Quindi le elezioni, che già erano di per sé appannaggio di grandi gruppi di potere che appoggiano questo o quel partito, con l’avvento della armi di distruzione matematica diventano ancora più manipolabili e meno affidabili.

«Abbiamo preso atto degli sconvolgimenti provocati dalle armi di distruzione matematica. Promettendo efficienza ed equità, distruggono l’istruzione superiore, fanno aumentare il debito, incentivano la carcerazione di massa, bistrattano i poveri in ogni maniera possibile e minacciano la democrazia. La risposta logica sembrerebbe quella di disinnescare queste armi, una ad una».
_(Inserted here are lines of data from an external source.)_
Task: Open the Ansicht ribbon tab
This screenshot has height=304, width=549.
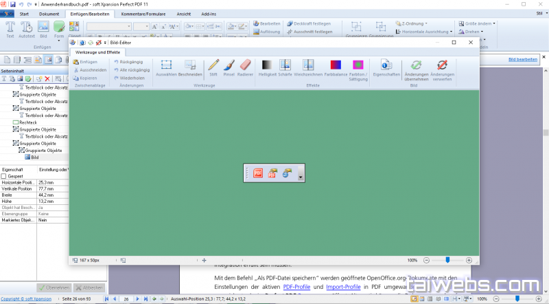Action: click(x=184, y=14)
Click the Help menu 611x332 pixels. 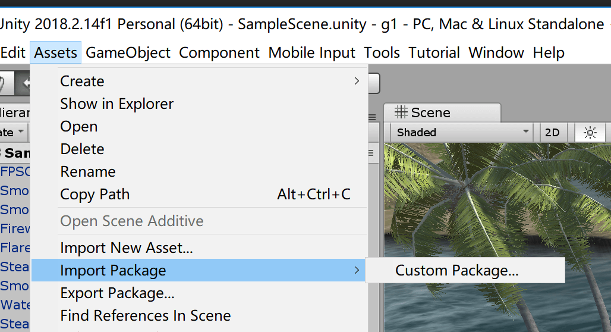tap(548, 53)
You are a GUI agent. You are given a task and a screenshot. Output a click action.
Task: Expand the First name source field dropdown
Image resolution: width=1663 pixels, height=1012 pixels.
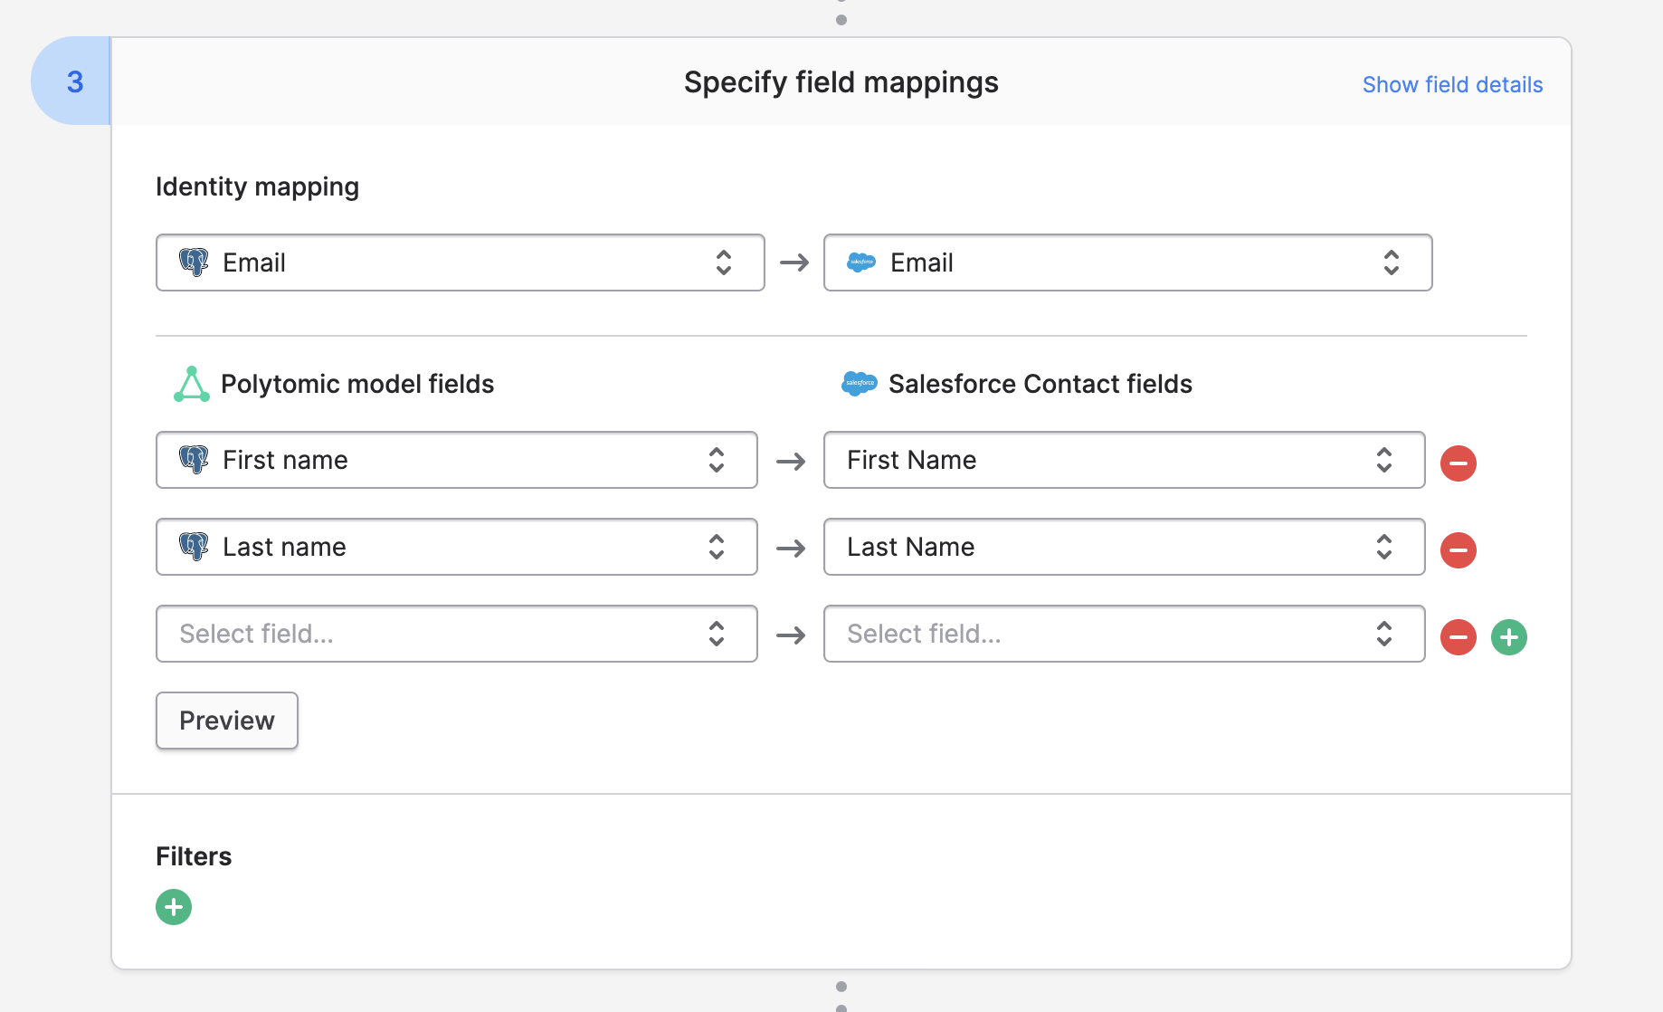(456, 460)
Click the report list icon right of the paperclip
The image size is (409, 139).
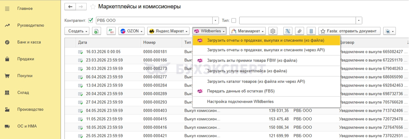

Per spiegare l’inaffidabilità del modello fa un paragone con il passato: «Se il modello per una domanda di ammissione all’ università basato sui Big Data fosse stato elaborato nei primi anni sessanta, continueremmo ad avere pochissime donne fra gli iscritti, perché sarebbe stato addestrato in massima parte a riconoscere i maschi di successo. Se in quegli stessi anni, i musei avessero codificato l’idea dominante di arte, oggi vedremmo esposte quasi unicamente opere di bianchi, ossia quelli pagati dai ricchi mecenati per creare arte. Inutile dire che la squadra di football della University of Alabama sarebbe ancora composta da giocatori bianchi come gigli. I processi basati sui big data codificano il passato. Non inventano il futuro, cosa per la quale occorre la percezione che solo l’uomo possiede. Dobbiamo esplicitamente inglobare valori più nobili nei nostri algoritmi, creando modelli basati sui Big Data che seguono la nostra guida etica. E talvolta questo comporta di anteporre l’equità al profitto».

Quindi indica un possibile modo di procedere: «Il primo passo è quindi riprenderci dalla tecno-utopia, vale a dire quella fiducia sconfinata ma ingiustificata nelle capacità degli algoritmi e della tecnologia. Prima di chiedergli di fare di meglio, dobbiamo prendere atto che non possono fare tutto».

E’ infatti decisamente utopico pensare che la tecnologia, le meraviglie informatiche possano migliorare davvero il mondo se perseguono esclusivamente la logica del profitto e dello sfruttamento.